J&J is facing almost 19,400 lawsuits related to the claims that its talcum powder can cause cancer. In 2019 the company received subpoenas from US authorities investigating the claims. It has lost several trials, including one high-profile case in 2018, when it was ordered to pay $4.7bn in damages in the case of 22 women who alleged their cancer was caused by using the product.
The company is appealing against that verdict, and J&J said it was confident the product is safe. Last year it pushed back on claims from the US regulator that it had found traces of asbestos in baby powder, saying new tests had shown no evidence of the known carcinogen. All verdicts that have been through the complete appeals process have been overturned, it said on Tuesday.

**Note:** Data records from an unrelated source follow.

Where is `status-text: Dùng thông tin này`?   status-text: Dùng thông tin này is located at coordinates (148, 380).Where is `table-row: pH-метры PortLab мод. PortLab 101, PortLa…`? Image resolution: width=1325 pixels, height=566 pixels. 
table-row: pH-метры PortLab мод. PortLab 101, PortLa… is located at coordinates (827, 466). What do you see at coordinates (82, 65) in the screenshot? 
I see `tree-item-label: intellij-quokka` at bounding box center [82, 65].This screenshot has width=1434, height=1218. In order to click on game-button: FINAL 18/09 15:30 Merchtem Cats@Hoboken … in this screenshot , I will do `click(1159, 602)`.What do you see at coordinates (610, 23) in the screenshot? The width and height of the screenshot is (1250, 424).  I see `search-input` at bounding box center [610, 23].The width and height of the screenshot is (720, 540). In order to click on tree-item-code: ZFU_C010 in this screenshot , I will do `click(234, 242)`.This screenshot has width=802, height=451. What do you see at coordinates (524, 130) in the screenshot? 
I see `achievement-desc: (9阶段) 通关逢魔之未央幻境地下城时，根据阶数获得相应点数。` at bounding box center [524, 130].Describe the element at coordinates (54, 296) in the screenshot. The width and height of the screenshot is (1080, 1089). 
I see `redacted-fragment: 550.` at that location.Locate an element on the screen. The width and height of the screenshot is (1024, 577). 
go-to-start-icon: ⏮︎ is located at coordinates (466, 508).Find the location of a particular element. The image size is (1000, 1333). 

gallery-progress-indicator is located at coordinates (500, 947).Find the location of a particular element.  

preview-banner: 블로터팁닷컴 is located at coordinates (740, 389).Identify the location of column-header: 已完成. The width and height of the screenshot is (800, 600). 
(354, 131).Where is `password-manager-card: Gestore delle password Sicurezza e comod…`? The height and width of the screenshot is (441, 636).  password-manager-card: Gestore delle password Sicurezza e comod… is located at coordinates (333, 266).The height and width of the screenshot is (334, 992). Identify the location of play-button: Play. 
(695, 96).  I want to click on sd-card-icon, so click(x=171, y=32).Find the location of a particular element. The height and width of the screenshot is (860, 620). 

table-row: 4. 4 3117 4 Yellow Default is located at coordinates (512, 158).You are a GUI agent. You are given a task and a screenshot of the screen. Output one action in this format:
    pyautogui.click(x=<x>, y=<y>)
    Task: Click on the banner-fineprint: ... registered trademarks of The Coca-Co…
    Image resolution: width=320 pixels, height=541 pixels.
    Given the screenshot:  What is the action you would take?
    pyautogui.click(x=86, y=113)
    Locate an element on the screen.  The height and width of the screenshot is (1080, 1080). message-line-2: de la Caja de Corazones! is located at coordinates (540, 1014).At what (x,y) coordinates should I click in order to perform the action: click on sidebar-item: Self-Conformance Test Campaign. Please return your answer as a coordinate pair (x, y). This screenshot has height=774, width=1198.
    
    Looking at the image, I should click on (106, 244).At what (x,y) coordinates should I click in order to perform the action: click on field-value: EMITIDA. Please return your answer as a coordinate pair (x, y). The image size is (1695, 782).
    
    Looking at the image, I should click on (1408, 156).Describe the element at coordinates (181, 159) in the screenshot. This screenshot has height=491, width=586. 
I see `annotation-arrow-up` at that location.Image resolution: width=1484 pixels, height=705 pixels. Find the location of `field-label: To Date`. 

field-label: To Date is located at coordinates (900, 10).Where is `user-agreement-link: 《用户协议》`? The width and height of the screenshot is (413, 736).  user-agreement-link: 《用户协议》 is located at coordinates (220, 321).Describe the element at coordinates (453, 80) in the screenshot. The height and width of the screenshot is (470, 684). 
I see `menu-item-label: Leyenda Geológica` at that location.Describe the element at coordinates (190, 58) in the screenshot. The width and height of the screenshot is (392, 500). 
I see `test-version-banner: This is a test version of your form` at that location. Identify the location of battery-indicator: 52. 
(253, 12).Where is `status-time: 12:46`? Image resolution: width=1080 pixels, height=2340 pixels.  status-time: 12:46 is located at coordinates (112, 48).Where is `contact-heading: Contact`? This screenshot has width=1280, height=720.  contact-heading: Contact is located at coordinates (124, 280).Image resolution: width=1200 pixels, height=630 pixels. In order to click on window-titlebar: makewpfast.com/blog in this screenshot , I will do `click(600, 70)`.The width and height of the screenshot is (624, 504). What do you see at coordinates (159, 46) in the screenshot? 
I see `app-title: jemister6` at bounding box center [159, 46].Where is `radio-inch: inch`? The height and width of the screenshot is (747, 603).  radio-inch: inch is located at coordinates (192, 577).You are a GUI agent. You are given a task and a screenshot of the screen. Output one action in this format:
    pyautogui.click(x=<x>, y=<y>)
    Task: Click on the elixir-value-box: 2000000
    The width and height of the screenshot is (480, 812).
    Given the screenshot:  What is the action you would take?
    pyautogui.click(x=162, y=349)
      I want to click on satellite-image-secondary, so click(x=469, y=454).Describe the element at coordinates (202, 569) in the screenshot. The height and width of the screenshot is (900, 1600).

“Decades of scientific studies by medical experts around the world support the safety of our product,” J&J said. “We will continue to vigorously defend the product, its safety and the unfounded allegations against it and the company in the courtroom.”
The company will continue to sell cornstarch-based baby powder in the US and Canada.
The decision to drop talc-based baby powder came as J&J slims down its lines, in part because of the Covid-19 crisis. The company is cutting about 100 products to prioritise high-demand products — such as the painkiller Tylenol and the mouthwash Listerine — and allow social distancing on the factory floor and in distribution facilities.
Several consumer goods groups are streamlining their product line-ups to focus on core products and meet demand during the pandemic, including Clorox, Coca-Cola and General Mills, the food company behind Häagen-Dazs ice cream, Cheerios cereal and Old El Paso tacos.